STATED TASK 1
Output, word for word, the stretch of the Varnish sandboxing note from "This reduces the" through "dedicated varnish:varnish identity.".

^^^^

So inspired by #1663 and stuck in trains and meetings yesterday, I
went over the VCC/CC code and spent some times staring into the
future of sandboxing.

Just to re-iterate our overall security model:

level#0:  The privilege used to start varnishd

level#1:  The privilege to access CLI

level#2:  The privilege to access VSM (VSC/VSL)

level#3:  The privilege to send a request through the worker

It is worth putting in the record, that with the advent of
VMODs we have given up the ability to sandbox subprocesses
(VCC/CC/VCLLOAD/WORKER) into the working directory:  They need
to be able to reach out and find VMODs and God only knows what
the VMODs themselves will try to accesss.

This reduces the "unix-level" sandboxing to the question of
ownership and modes on and in the working directory plus
whatever enhanced sandboxing the particular operating system
offers.

We have traditionally used nobody:nogroup (uid:gid) for sandboxing,
but I have reached the conclusion that we should migrate to a
dedicated varnish:varnish identity.

For instance getting to the VSM (level#2) means that you need to
be able to get to the VSM file in the working directory, which again
has implications for the permissions on that directory and the path
to it.

^^^^

STATED TASK 2
Format the stretch of the records from their first line through the line containing "click(237, 387)" as a numbered list, leaving out blank lines.

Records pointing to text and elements
^^^^

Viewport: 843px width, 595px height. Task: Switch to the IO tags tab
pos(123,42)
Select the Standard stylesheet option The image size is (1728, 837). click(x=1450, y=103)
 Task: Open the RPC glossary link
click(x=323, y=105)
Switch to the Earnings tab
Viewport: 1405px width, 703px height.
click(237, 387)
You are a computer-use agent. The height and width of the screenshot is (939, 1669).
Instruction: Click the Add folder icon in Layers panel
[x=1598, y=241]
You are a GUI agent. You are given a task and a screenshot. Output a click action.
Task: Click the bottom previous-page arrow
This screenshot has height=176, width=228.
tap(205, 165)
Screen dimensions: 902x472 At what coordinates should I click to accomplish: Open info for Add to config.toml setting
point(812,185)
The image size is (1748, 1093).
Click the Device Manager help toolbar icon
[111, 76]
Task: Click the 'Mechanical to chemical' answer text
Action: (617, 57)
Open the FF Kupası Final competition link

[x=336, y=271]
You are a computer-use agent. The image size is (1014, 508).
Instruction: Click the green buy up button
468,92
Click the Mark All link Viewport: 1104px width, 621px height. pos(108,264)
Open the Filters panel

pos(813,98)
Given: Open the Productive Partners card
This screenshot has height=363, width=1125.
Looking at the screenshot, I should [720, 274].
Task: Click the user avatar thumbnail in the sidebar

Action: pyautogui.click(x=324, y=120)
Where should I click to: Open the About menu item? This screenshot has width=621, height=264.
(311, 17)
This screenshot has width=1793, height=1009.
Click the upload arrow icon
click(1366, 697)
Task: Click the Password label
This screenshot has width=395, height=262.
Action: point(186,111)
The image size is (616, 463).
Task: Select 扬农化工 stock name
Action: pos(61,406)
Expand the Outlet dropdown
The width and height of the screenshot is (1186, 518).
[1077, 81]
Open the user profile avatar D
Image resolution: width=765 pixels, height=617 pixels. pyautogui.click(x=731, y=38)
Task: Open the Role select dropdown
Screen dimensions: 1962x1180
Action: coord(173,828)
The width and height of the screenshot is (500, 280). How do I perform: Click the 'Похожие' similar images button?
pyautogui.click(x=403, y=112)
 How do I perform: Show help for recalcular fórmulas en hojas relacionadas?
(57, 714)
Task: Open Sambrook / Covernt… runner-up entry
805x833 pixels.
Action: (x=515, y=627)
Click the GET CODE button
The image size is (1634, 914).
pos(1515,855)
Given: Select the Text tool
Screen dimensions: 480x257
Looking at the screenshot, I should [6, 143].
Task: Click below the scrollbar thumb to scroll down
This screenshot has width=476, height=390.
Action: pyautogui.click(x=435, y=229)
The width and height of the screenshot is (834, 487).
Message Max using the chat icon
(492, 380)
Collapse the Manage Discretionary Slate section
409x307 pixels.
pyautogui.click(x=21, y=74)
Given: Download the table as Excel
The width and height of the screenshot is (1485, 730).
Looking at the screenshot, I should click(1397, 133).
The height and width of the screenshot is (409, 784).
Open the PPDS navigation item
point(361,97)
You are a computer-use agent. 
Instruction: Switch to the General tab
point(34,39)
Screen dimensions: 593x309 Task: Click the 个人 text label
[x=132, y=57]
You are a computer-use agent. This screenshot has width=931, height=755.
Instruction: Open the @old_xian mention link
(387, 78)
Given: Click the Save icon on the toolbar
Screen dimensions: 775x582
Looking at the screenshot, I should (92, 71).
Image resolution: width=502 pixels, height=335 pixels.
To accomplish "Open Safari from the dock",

^^^^

FULL OUTPUT 1
This reduces the "unix-level" sandboxing to the question of
ownership and modes on and in the working directory plus
whatever enhanced sandboxing the particular operating system
offers.

We have traditionally used nobody:nogroup (uid:gid) for sandboxing,
but I have reached the conclusion that we should migrate to a
dedicated varnish:varnish identity.

FULL OUTPUT 2
1. Viewport: 843px width, 595px height. Task: Switch to the IO tags tab
2. pos(123,42)
3. Select the Standard stylesheet option The image size is (1728, 837). click(x=1450, y=103)
4.  Task: Open the RPC glossary link
5. click(x=323, y=105)
6. Switch to the Earnings tab
7. Viewport: 1405px width, 703px height.
8. click(237, 387)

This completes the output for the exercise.